2019年製作/115分/R18+/ポーランド・フランス合作/原題:Boze Cialo
配給:ハーク

キャスト

ダニエル:バルトシュ・ビィエレニア/リディア:アレクサンドラ・コニェチュナ/マルタ:エリーザ・リチェムブル/ピンチェル:トマシュ・ジェンテク/バルケビッチ:レシュク・リホタ/トマシュ:ルカース・シムラット

スタッフ

監督: ヤン・コマサ /製作:レシェク・ボヅァク,アネタ・ヒッキンボータム/脚本:マテウシュ・パツェビチュ/撮影:ピョートル・ソボチンスキ・Jr./美術:マレク・サビエルハ/衣装:ドロタ・ロクエプロ/編集:プシェミスワフ・フルシチェレフスキ/音楽:エフゲニー・ガルペリン,サーシャ・ガルペリン

公式サイト

聖なる犯罪者
(公開後、一定期間でリンク切れの可能性あり)

映画.comリンク

作品解説

過去を偽り聖職者として生きる男の運命を描き、第92回アカデミー賞の国際長編映画賞にノミネートされたポーランド発の人間ドラマ。主演のバルトシュ・ビィエレニアが、少年院出身のダニエルと司祭トマシュという正反対の人物像を緊張感たっぷりに演じる。監督は「ヘイター」「リベリオン ワルシャワ大攻防戦」のヤン・コマサ。

あらすじ

少年院に服役中のダニエルは、前科者は聖職に就けないと知りながらも神父になることを夢見ていた。仮釈放され田舎の製材所で働き始めた彼は、ふと立ち寄った教会で新任の司祭と勘違いされ、司祭の代わりを命じられる。村人たちは司祭らしからぬダニエルに戸惑うが、徐々に彼を信頼するようになっていく。数年前にこの土地で起きた凄惨な事故を知ったダニエルは、村人たちの心の傷を癒やそうと模索する。しかしダニエルの過去を知る男の出現により、事態は思わぬ方向へと転がっていく。

満足度

★★★★★
★★★★★

(4.5/5.0点満点)

鑑賞直後のtweet

ここから先はネタバレあり。注意してください。

感想(ネタバレあり)

見終わった後には、すぐに言葉が出てこなかった。少し時間が経って、赦す事についての物語だったのかな、と思うようになってきた。思考を迫ってくるのに、上手くまとまらない。すごい作品なのに、そんなもどかしさがある。
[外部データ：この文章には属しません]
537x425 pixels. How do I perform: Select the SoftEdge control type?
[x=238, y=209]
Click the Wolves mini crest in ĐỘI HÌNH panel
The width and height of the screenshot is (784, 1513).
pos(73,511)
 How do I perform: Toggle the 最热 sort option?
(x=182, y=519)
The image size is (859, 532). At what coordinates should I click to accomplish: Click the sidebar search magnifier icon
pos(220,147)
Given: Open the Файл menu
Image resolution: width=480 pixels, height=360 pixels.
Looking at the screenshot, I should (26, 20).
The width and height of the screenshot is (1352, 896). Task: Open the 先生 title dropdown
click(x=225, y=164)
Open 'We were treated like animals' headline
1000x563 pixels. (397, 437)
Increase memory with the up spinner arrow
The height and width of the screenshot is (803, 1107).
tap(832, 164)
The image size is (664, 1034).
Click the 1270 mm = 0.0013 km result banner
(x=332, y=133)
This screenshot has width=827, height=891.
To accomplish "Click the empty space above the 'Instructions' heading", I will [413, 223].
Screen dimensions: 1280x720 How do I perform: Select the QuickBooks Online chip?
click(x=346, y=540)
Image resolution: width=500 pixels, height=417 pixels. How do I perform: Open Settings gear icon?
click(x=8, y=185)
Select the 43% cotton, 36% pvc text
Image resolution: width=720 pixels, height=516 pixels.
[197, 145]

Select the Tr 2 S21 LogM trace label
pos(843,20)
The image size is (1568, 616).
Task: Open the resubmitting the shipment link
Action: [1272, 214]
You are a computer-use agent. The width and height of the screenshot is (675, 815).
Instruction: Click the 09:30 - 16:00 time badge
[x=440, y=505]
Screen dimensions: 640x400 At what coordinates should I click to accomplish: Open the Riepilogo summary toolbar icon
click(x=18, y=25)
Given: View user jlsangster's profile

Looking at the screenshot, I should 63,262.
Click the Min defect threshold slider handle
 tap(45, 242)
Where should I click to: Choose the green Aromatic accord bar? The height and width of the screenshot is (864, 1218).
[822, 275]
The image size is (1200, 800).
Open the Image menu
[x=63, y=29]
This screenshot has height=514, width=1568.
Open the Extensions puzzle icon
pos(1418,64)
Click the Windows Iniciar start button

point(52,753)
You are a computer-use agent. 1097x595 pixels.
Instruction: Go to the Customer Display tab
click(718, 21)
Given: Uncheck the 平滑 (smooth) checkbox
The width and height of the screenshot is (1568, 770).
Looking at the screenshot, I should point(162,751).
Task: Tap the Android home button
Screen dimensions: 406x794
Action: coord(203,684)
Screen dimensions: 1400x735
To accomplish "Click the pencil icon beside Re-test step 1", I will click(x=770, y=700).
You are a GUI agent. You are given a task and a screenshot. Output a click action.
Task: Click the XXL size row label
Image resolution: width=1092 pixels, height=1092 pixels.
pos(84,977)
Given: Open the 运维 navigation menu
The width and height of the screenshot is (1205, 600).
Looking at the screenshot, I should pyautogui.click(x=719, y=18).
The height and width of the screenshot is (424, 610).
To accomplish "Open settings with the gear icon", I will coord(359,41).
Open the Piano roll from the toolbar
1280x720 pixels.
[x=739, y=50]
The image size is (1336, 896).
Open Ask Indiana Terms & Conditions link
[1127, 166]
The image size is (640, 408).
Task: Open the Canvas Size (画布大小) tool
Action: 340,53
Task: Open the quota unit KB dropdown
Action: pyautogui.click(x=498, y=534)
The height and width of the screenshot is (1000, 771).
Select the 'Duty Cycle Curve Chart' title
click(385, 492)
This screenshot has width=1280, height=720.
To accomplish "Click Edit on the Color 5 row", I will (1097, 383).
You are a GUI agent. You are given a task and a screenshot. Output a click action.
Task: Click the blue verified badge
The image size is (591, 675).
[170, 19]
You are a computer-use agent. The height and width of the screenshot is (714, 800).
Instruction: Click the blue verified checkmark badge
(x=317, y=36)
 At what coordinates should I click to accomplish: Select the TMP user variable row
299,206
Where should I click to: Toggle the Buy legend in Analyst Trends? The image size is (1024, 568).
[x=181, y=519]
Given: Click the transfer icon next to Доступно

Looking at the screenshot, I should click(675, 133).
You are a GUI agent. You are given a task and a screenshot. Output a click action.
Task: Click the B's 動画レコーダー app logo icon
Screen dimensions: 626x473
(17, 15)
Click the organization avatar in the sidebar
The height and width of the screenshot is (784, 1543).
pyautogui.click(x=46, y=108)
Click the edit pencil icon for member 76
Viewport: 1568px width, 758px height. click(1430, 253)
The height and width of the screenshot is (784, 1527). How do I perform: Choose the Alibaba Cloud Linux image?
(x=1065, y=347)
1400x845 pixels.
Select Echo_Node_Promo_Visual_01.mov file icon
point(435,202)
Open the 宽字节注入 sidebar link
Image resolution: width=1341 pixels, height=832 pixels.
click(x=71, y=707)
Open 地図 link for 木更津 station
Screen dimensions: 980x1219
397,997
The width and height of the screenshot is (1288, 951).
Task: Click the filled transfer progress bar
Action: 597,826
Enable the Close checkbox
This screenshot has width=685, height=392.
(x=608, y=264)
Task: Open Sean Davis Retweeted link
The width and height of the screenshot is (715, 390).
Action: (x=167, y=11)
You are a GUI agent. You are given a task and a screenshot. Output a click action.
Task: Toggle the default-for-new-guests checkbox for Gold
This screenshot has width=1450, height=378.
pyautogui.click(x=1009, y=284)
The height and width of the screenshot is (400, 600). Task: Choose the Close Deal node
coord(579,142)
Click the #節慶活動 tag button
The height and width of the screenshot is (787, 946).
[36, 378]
ダニエルの行動が、良かったか悪かったか、みたいな、善悪の話では決してなく。だからといって、事故を起こして死んだ男の妻を村八分にすることが悪だ、と言っている訳でもない。ただ、そういう人間の性と、それに対する赦しの過程を描いている。ダニエルの過去は、劇中、詳しくは描かれない。けれど、彼が神父として村の人々の信頼を得ていく過程は、彼自身が赦しを受けるためプロセスなのだろう、と思う。

ラストシーン、少し理解が難しかった。村を追われて少年院?に戻ったダニエル。決闘を申し込まれて、挑んできた相手を、返り討ちにしてしまう。それまでのどこか美しさもある映像とは裏腹に、かなり暴力的な描写。相手は、気絶しているようにも、死んでしまっているようにも見える。突然あたりが火事になり、ここから逃げろ、と何者かに言われて走り去るダニエル。このシーン、唐突に、隠喩のような描き方になっているように感じる。

村人たちを赦しに導いたダニエルが、結局はまた罪を犯してしまう。しかも、受けなければ自らが殺されてしまうかもしれない決闘での罪。結局、罪とは何なのか?そもそも、罪は存在するのか?みたいな、見る人への哲学的な問いかけのようにも見えてくる。前述の通り、ダニエルがどんな罪で少年院に入ったのかは描かれない。その描写をあえて避けていたのは、このシーンへの繋がりだったのかもしれない。

主演の、バルトシュ・ビィエレニア。安直な連想かもしれないが、「トレインスポッティング」のユアン・マクレガーを思い出す。描いている世界はエグイのに、ものすごく美しい。そんな印象を受けた。